Jim O'NeilMore evidence that connected TVs are having a big impact on entertainment viewing and the marketplace: New research says some 42 million homes in the U.S. and Europe report using the Internet to watch television shows and movies on their TVs.

The Strategy Analytics report, from David Mercer, principal analyst in the firm's Connected Home Devices service, said connecting to the Internet and watching on TV isn't yet a daily occurrence, but it's headed that way.

"We are in the early days of the connected TV revolution, but the momentum shows no sign of decline," wrote Mercer in a blog post. "As Ultraviolet launches and Apple considers its own streaming movie service, this market is set to get a lot more interesting over the next few months."

Strategy Analytics polled 4,800 people across the U.S. and Europe for its study, Multiscreen Connected TV: Assessing Device Usage and Ownership, and found that users in the U.S. were twice as likely as Europeans to connect their TV through the Internet; 20 percent of U.S. respondents said they had watched internet content on their TV screens in the past month, compared to only 10 percent of Europeans.

That, Mercer said, is likely because both Hulu and Netflix (Nasdaq: NFLX) have seen strong uptake in the U.S., despite Netflix's recent stumbles.

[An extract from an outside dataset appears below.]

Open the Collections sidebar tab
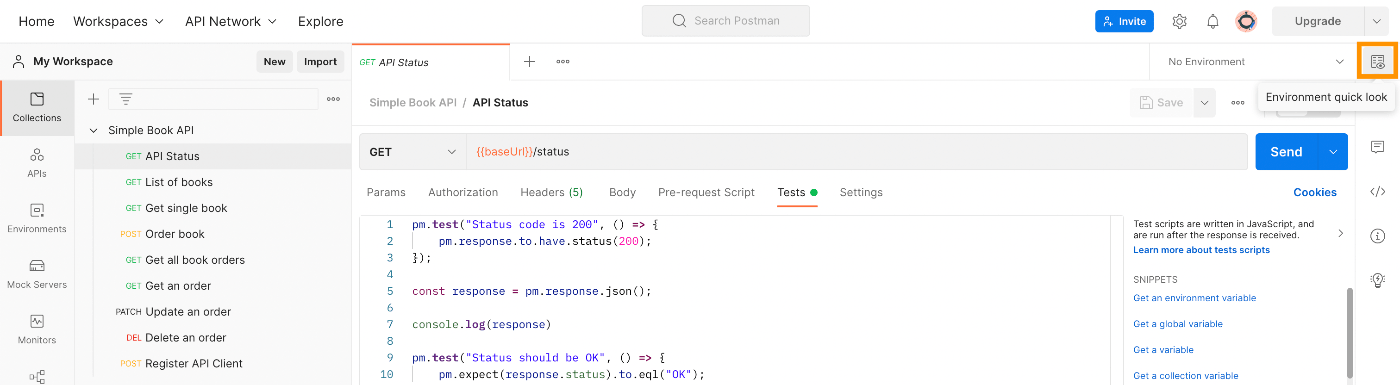The width and height of the screenshot is (1400, 385). point(37,108)
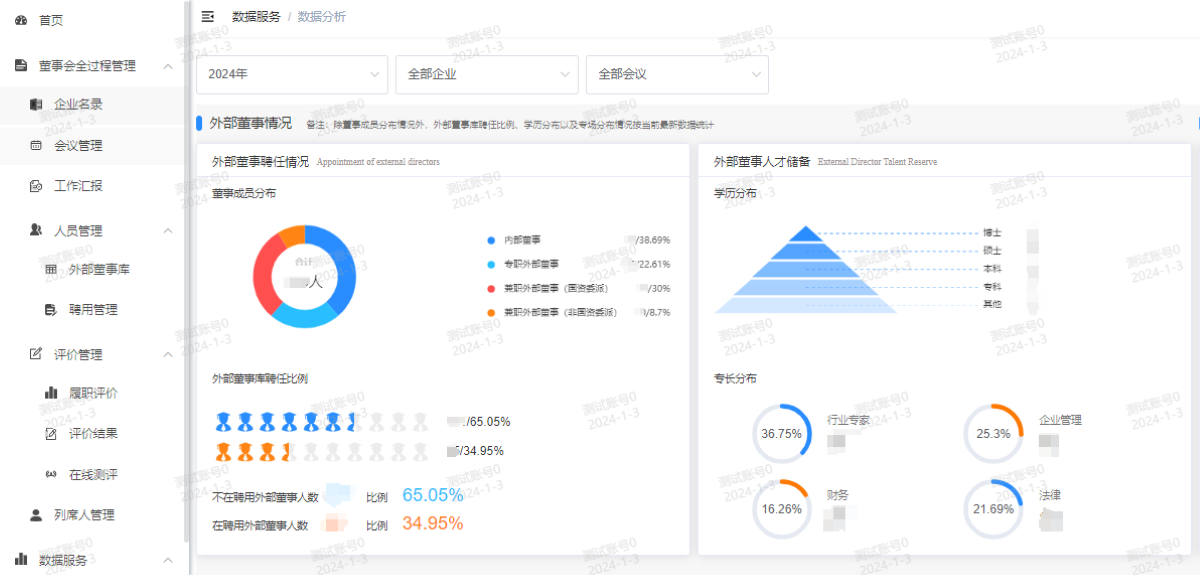Image resolution: width=1200 pixels, height=575 pixels.
Task: Open 聘用管理 in the sidebar
Action: [x=93, y=310]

"Digital service providers such as Netflix and Hulu have seen tremendous progress in the States in the last couple of years as they become available on multiple connected TV devices," Mercer said. "Europe has yet to find its own equivalent, although each market can name examples of localized services."

And, he said, the growth of the segment has some major implications for both device manufacturers and network operators.

"Television viewers are prepared to go to significant lengths to watch their preferred television shows or movies on the big screen," he said. "In spite of the technical challenges, many people want to be freed from the constraints of traditional, managed television services if their choice of content is not available when they want, where they want and at a price they are willing to pay."

The Strategy Analytics report said that only a portion of users currently connect TVs directly to the Internet; the most popular portals in the U.S. are gaming consoles like Microsoft's (Nasdaq: MSFT) Xbox, while streaming over a home network and Internet-connected Blu-ray disc player also played significant roles. In fact, wrote Mercer, the majority of connected TV users said they used more than one device to access content. That could be because different content can be available across different devices, or, just as likely, because they're connecting to multiple TV sets in the home.

Either way, it's clear that consumers are continuing to trend toward their own form of à la carte entertainment. There's a draw, for many consumers, to that content on the Internet.  And, cord-cutting arguments not withstanding (whether in the form of anecdotal or quasi-research), there's little doubt consumers are spending more time watching online video.

How do operators turn that trend in their favor? Is it OK to be a dumb pipe and just collect a toll? Or are there better ways?